DOM ERWIN - CARTA À GOVERNADORA DO ESTADO DO PARÁ

Altamira, 21 de dezembro de 2007


Excelência,
S
enhora Governadora, Querida Ana Júlia Carepa,

Em poucos dias celebramos o Natal do Senhor e saudamos o Ano Novo. Que 2008 nos traga as mais copiosas bênçãos divinas e a realização de nossos sonhos. Queremos um mundo melhor onde não há excluídos do banquete da Vida. Queremos um mundo justo, fraterno, solidário.

Nestes dias de festa, a paz costuma ser o tema privilegiado que ultrapassa todas as fronteiras partidárias e de confissão religiosa. Queremos paz para nossos lares, nossas comunidades, nossa cidade, nosso Pará, nosso Brasil, o mundo inteiro!

Já no Antigo Testamento o profeta Isaías declara: “E o fruto da justiça será a paz. A prática da justiça resultará em tranquilidade e segurança duradouras“ (Is 32,17). Estou cada vez mais convicto de que onde falta esta Justiça, a Paz é lesada ou se transforma em lúgubre “paz de cemitério“.

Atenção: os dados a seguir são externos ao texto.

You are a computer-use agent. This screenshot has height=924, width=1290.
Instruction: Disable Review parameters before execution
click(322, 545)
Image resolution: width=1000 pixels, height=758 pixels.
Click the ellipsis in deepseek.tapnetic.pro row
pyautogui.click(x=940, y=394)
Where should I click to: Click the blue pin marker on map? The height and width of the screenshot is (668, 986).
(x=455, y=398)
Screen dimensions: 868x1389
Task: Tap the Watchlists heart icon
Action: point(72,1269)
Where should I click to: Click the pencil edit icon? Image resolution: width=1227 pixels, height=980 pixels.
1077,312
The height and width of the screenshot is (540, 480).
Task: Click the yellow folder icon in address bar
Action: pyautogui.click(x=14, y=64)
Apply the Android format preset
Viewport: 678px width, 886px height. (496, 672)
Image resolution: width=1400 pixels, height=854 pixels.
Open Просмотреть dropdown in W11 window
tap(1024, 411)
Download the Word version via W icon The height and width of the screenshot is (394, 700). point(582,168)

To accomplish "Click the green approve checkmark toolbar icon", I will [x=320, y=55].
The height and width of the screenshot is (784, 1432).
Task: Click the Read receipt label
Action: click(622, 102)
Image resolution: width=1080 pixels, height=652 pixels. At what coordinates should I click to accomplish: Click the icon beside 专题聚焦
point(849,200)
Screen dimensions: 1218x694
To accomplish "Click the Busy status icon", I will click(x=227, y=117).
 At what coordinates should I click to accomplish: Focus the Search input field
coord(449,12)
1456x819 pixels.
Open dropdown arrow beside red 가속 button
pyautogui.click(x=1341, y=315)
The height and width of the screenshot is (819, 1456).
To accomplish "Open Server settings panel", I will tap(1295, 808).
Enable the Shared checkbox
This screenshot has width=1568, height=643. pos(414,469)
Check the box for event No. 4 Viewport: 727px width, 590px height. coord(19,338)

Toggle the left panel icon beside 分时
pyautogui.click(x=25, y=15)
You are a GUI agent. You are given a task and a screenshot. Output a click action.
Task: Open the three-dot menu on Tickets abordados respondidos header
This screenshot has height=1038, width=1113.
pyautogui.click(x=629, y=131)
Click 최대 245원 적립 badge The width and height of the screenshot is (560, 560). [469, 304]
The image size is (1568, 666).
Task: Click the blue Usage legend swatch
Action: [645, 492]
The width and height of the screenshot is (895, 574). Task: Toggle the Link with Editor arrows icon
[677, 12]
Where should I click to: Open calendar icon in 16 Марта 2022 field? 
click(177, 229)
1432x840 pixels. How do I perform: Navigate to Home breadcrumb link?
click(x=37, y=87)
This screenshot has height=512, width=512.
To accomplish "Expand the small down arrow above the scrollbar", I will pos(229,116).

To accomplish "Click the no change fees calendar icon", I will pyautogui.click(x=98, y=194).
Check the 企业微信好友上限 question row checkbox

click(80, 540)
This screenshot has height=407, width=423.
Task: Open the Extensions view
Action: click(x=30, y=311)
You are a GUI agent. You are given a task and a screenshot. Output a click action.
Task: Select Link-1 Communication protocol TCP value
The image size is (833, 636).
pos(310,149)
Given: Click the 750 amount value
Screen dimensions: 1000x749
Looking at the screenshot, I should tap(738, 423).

Simplesmente não me conformo com o fato de ter sido anulado o 2º Julgamento de Rayfram das Neves, réu confesso do assassinato da Irmã Dorothy Mae Stang que desde 1982 trabalhou nesta Prelazia e consagrou sua vida aos mais pobres entre os pobres. Fala-se de questões de ordem técnica-processual. O povo jamais conseguirá entender estas filigranas ou artimanhas jurídicas. Na realidade, sentimos mais uma vez o gosto amargo de termos sido ludibriados. Todas as nossas campanhas em favor da Justiça, nossas reiteradas manifestações em que em praça pública exigimos Justiça deram em que? Nosso Pará há tempo é o campeão de violação de direitos humanos. Nunca cessaram os assassinatos, as ameaças de morte, os despejos violentos, o trabalho escravo. A decisão de anular o julgamento do assassino de Irmã Dorothy mais uma vez conspurca a imagem do Tribunal de Justiça do Pará perante a sociedade nacional e internacional, ainda mais nestes dias depois que a mídia internacional se inteirou dos fatos horripilantes e vergonhosos, ocorridos em Abaetetuba.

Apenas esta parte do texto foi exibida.